Note that the size tuple parameter is (width, height). However, the numpy arrays have dimensions ordered as (height, width, channels). This is similar to OpenCV.

TinyScaler expects a contiguous numpy array. If it is not contiguous, it will throw an error. You can make a non-contiguous numpy array contiguous by calling np.ascontiguousarray. Usually a numpy array will already be contiguous.

If the final array dimension is not 4 (RGBA), it will automatically convert to it. Further, if the array is uint8, it will be converted to float32. So the prefered array has a shape (height, width, 4) and dtype=np.float32.

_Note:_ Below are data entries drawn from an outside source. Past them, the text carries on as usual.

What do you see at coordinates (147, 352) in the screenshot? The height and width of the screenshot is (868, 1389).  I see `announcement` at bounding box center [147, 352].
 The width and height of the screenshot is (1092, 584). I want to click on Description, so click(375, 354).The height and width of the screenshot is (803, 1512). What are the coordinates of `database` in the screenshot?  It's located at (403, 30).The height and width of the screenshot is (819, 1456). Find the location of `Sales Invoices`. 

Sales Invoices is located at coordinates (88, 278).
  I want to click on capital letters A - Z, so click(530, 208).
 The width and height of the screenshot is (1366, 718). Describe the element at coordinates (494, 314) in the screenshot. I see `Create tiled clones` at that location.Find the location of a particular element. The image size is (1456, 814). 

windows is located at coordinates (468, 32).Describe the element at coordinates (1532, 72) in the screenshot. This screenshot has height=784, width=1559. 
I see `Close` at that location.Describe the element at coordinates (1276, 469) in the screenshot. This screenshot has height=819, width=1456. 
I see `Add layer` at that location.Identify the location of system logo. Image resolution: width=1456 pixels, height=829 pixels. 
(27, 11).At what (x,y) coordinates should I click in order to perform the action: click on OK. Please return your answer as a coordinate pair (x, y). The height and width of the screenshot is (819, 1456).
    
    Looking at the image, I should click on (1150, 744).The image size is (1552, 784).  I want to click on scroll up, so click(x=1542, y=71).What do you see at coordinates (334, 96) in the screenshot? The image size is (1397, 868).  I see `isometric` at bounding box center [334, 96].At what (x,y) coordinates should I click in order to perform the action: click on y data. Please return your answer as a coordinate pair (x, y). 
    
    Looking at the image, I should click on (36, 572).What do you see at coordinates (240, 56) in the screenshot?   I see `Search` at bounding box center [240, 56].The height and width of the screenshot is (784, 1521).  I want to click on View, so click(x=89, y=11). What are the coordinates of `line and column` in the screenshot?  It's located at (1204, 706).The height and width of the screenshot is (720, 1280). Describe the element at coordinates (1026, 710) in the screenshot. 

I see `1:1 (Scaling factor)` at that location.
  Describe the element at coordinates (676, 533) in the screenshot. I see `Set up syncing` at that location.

Finally, downscaling is the focus of TinyScaler. It can also upscale, but it will not be as fast as a more complex separable algorithm in that case.

Performance

In a simple benchmark, we resized the same image (4928x3279) down to (852x567) 100 times using bilinear filtering with several libraries. Here are the times (in seconds) spent (measured with Python's perf_counter) on a AMD 1950x:

Time elapsed for tinyscaler: 0.7968465110002398
Time elapsed for OpenCV: 0.48667862100001
Time elapsed for Pillow: 12.672875003999707
Time elapsed for skimage: 164.45401711399973

And with area filtering (just TinyScaler and OpenCV):

Time elapsed for tinyscaler: 4.34793155800071
Time elapsed for OpenCV: 8.118138265999733

All methods were forced to use a single thread. OpenCV is slightly faster than TinyScaler for bilinear filtering, but TinyScaler remains very fast regardless.

Interestingly, for area filtering, TinyScaler is faster (almost 2x).